**ASSIGNMENT:** Below are some entries. Copy each line in them that holds "path".

**INFORMATION SHOWN:**

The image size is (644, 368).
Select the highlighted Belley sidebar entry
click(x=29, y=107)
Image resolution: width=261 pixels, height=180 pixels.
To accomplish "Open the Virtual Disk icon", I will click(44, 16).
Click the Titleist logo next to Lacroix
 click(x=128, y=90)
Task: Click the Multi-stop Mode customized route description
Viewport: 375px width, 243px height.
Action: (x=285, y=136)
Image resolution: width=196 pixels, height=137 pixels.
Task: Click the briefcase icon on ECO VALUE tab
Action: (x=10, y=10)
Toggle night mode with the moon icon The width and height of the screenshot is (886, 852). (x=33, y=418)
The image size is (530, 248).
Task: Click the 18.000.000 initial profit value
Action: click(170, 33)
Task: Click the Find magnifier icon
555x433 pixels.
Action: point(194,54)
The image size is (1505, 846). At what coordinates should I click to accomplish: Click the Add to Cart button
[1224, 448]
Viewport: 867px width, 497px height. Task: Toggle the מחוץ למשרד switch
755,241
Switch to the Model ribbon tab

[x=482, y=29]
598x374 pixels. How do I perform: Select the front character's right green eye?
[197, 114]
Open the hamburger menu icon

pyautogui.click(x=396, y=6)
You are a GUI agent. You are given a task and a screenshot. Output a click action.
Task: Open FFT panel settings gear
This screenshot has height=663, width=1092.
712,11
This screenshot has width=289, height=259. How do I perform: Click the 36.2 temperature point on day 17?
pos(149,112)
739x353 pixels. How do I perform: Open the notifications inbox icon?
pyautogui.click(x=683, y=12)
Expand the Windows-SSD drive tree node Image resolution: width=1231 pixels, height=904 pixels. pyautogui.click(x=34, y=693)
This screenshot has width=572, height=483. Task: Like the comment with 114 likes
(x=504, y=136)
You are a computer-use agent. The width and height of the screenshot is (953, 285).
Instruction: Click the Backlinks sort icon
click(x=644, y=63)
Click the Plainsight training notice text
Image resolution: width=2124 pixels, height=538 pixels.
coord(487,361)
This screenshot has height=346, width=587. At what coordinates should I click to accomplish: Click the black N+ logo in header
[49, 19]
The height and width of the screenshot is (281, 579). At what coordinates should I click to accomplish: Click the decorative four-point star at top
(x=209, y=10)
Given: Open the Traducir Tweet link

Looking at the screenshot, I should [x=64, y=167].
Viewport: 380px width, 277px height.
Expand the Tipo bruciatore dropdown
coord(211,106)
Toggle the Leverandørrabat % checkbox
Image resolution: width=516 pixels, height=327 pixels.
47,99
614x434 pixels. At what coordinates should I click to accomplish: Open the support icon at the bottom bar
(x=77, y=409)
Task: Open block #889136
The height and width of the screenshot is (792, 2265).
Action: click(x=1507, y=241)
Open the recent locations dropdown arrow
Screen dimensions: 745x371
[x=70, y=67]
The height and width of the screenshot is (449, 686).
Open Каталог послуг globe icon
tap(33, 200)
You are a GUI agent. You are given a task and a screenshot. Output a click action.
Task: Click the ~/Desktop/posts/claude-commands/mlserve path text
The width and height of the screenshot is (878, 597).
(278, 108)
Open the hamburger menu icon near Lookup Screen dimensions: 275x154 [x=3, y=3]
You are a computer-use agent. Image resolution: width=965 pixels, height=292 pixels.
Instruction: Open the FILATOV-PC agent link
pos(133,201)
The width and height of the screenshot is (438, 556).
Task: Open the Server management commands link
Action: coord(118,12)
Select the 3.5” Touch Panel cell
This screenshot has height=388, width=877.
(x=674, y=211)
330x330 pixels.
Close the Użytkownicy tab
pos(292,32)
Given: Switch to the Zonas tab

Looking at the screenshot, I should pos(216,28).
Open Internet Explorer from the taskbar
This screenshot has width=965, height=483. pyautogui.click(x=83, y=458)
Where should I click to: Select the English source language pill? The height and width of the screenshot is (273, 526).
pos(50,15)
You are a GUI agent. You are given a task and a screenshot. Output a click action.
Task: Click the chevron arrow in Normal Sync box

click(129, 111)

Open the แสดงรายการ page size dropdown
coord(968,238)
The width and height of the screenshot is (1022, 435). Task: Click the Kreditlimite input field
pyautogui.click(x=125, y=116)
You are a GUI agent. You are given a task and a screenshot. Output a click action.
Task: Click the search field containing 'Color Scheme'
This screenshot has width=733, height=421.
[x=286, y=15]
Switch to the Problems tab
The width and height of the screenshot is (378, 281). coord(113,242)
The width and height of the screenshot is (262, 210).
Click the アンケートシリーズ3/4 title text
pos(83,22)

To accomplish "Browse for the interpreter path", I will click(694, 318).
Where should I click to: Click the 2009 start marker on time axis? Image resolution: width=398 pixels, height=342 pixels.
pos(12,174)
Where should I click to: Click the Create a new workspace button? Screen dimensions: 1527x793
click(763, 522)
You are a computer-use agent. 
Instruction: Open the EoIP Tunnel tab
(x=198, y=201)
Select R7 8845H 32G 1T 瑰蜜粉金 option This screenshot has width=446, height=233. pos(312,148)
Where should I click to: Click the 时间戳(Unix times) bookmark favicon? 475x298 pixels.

**ANSWER AREA:**
Task: Click the ~/Desktop/posts/claude-commands/mlserve path text
To accomplish "Browse for the interpreter path", I will click(694, 318).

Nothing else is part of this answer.